--- EXERCISE AIM ---
Before you return the lines below, strip out any images and keep every word as written.

↓

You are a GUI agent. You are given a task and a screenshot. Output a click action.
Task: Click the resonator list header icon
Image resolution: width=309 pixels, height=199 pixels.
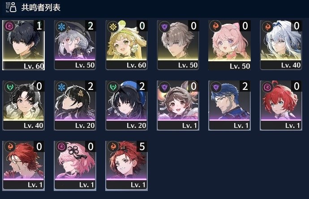point(11,7)
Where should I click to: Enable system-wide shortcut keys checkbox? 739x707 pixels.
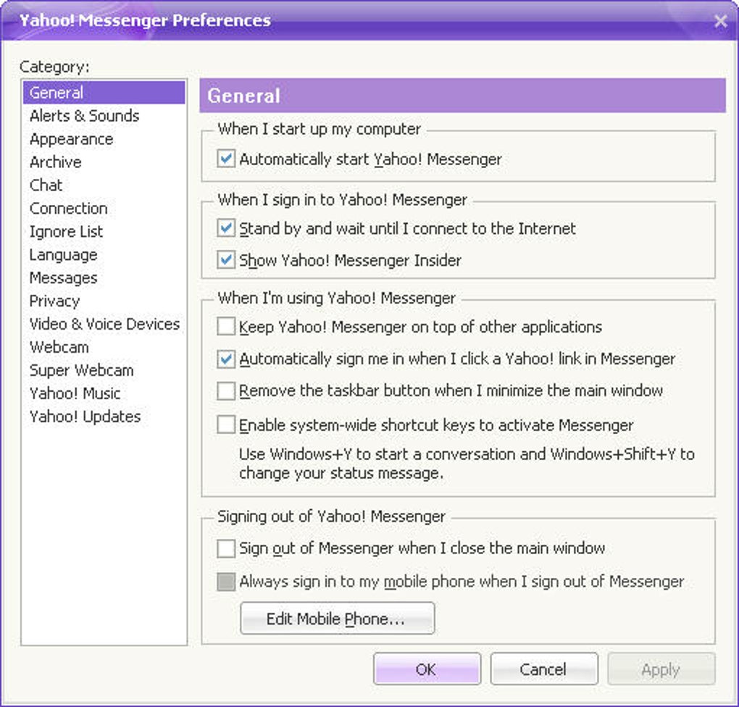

↑

--- TASK ANSWER ---
You are a GUI agent. You are given a task and a screenshot. Output a click action.
Task: Click the resonator list header icon
Image resolution: width=309 pixels, height=199 pixels.
point(11,7)
Where should I click to: Enable system-wide shortcut keys checkbox? 739x707 pixels.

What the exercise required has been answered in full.